Experiments and Results
The authors evaluated FocalPO against DPO and several variants (KTO, ORPO, SimPO) using Mistral-Base (7B) and Llama-3-Instruct (8B). They utilized the UltraFeedback dataset for training.
Main Benchmarks
The models were tested on Alpaca Eval 2.0 (a simulated chatbot arena judged by GPT-4-Turbo) and Arena-Hard (a set of challenging prompts judged by GPT-4).
| Method | Llama-3 (Alpaca WR) | Llama-3 (Arena WR) | Mistral (Alpaca WR) | Mistral (Arena WR) |
|---|---|---|---|---|
| DPO | 47.5 | 20.6 | 18.6 | 16.4 |
| SimPO | 47.5 | 21.5 | 21.4 | 17.0 |
| FocalPO | 49.8 | 22.5 | 20.1 | 17.1 |
FocalPO consistently outperformed standard DPO. Notably, it also outperformed SimPO (Simple Preference Optimization) in most metrics. This is significant because SimPO requires removing the reference model and adding length-normalization terms; FocalPO achieves superior results just by modifying the loss weighting, keeping the architecture standard.
Focusing on Correct vs. Incorrect
To validate the hypothesis that focusing on “correct” rankings is better than focusing on “incorrect” ones, the authors ran a controlled experiment. They compared:
- DPO: Standard baseline.
- FocalPO (Incorrect): Up-weighing hard negatives (similar to computer vision Focal Loss).
- FocalPO (Correct): Up-weighing correct rankings (the proposed method).

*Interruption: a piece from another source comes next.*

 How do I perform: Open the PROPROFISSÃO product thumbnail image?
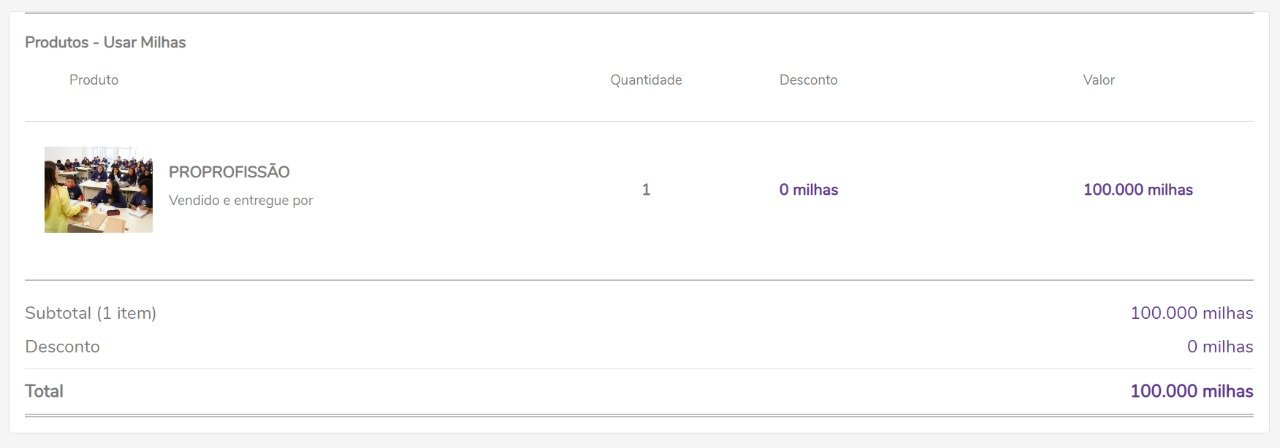(x=98, y=190)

The difference in gradient focus between these strategies is illustrated below:

The results of this ablation study were stark:

As shown in Figure 1, the strategy of focusing on incorrect samples (the left-most bars) actually degraded performance compared to standard DPO. Conversely, focusing on correct samples (the right-most bars) provided a significant boost. This empirically confirms that for LLM preference alignment, reinforcing what the model does right (or is on the verge of getting right) is more effective than forcing it to fix deep misconceptions.
Qualitative Improvements
The paper highlights that FocalPO not only improves win rates but also the quality of reasoning. In one example, the model was asked: “How long will it take to walk around the world?”
- DPO Model: Calculated purely based on circumference divided by walking speed, resulting in 335 days. It ignored sleep, rest, and terrain.

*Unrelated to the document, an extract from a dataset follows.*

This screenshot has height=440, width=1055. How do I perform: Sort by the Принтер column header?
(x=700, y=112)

- FocalPO Model: Accounted for walking 8 hours a day, terrain, and logistics, estimating approximately 1,002 days.
This answer aligned much more closely with reasoning models like OpenAI’s o1 and GPT-4, suggesting that the “cleaner” gradient signal from FocalPO allows the model to retain better reasoning capabilities during alignment.
Conclusion
FocalPO offers a compelling correction to the standard intuition of preference optimization. By acknowledging that LLM preference data can be noisy and that “hard” negatives are often counter-productive to training, Liu et al. have designed a loss function that strategically shifts focus.

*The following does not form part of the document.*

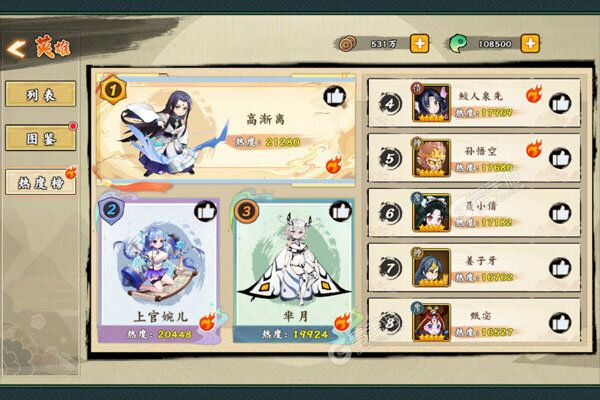Tap the back arrow beside 英雄
The image size is (600, 400).
tap(16, 48)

The “Bell Curve” gradient of FocalPO effectively filters out the noise of highly confusing pairs and the redundancy of highly confident pairs, creating a “Goldilocks zone” for training. The result is a model that aligns better with human preference without complex architectural changes or additional reward modeling.
For students and practitioners in NLP, FocalPO demonstrates the importance of critically analyzing loss landscapes. It serves as a reminder that methods imported from other fields (like Computer Vision’s Focal Loss) often require fundamental inversion to work in the context of Language Modeling.